Debates and humanistic and philosophical reflection about the present will continue throughout the year with cycles of talks about the idea of revolution and its strength today, about the role of Russia in the world in the centenary of the October Revolution, about suicide (leading cause of non-natural death among young people in Catalonia) and about privacy at a time when technology permeates all spheres of our lives.

Climate change from the viewpoint of culture

The third culture, a line of programming that brings together art, science and design, will be very present in debates like “Technology, sovereignty and globalization”, a series of talks directed by Evgeny Morozov. Composer Brian Eno is one of the first speakers to be confirmed.

Critical reflection on climate change and the destruction of the planet is one of the big themes of the year, which we’ll be addressing in After the End of the World. Curated by José Luis de Vicente, this exhibition will present multidisciplinary projects and viewpoints, allowing us to form a fairly realistic view of what our lives and the world will be like in the not too distant future (the year 2050). This year’s edition of the International Cultural Innovation Award is open to cultural ideas that offer imaginative, effective solutions to climate change. The winning project will form part of the exhibition After the End of the World.

2017, a literary year at the CCCB

The Pati de les Dones during Kosmopolis festival © CCCB. Miquel Taverna, 2013

Amplified literature: Kosmopolis is back for year nine of the amplified literature festival. Under the heading “When Everything Changes”, this literary festival presents a five-day programme bringing together established authors and new talents to address some of the principal challenges facing culture and literature in the broadest sense. John Banville, Kim Stanley Robinson, Jean Echenoz, Sophie Divry, Orna Donath, Pierre Lemaitre, Jo Nesbø, Marta Sanz and Alicia Kopf are some of the names of Kosmopolis 2017.

A few days before Kosmopolis kicks off, we’ll be opening the exhibition Photobook Phenomenon, about the relation between photography and paper publications with a deluxe group of curators: Gerry Badger, Horacio Fernández, Ryuichi Kaneko, Erik Kessels, Irene de Mendoza, Moritz Neumüller, Martin Parr, Markus Schaden and Frederic Lezmi.

The month of May sees the arrival of the sixth edition of Primera Persona, another of the CCCB’s in-house festivals in which literature, music and autobiographical narrative take the stage.

Women have a lot to say

Thewriter Taiye Selasi in Kosmopolis 2015. © CCCB. Carlos Cazurro, 2015

“Good girls go to heaven—bad girls go everywhere.” This phrase, attributed to the actress Mae West, provides the inspiration for Gandules, the al fresco film programme that takes place in August.
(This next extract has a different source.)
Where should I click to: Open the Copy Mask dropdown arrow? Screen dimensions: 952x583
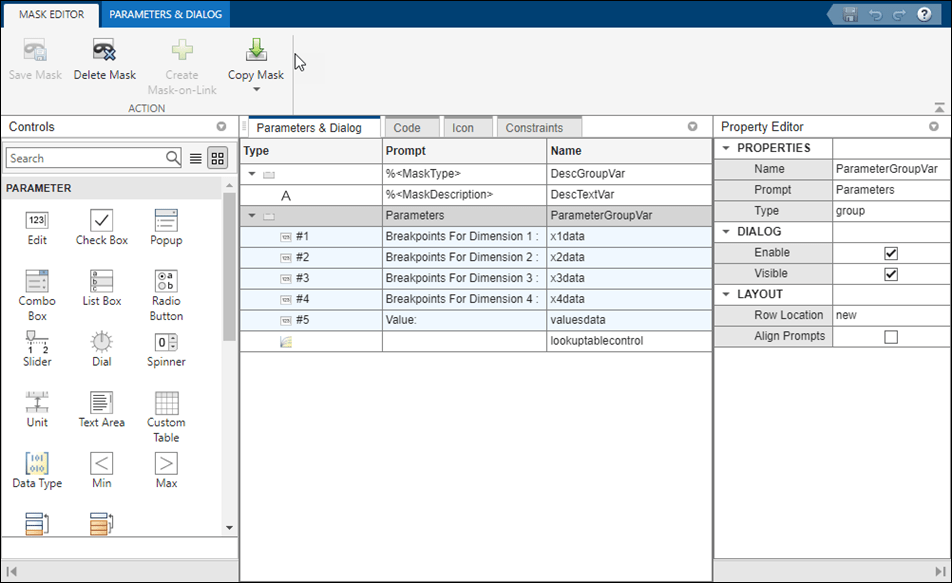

With the title “Wild and Indomitable Women of the Cinema”, we’ll be showing films that remind us of female characters who have inundated the cinema screen throughout history. María Castejón Leorza, a film critic on the team of Pikara Magazin, will be the curator of the cycle.

The Kosmopolis festival will also be looking at literature written by women as one of the central themes of this year’s edition.

15 years of experimental cinema

In 2018, Xcèntric, the CCCB’s cinema, turns 15. Xcèntric opens an anniversary season with a programme of Val del Omar premieres and a concert by El Niño de Elche. It’ll also have a new website and a book about essential filmmakers in experimental cinema.

The CCCB continues its collaboration with established festivals like L’Alternativa, DOCSBarcelona, Miniput and the International Women’s Film Festival, as well as younger proposals like D’A and the Serielizados Fest.

Soy Cámara’s YouTube channel will continue to experiment with the genre of the video essay centring on current affairs and themes included in the CCCB’s programme. A new feature this year is a programme of live presentations, kicking off with the screening of Hypernormalisation, the latest documentary by Adam Curtis.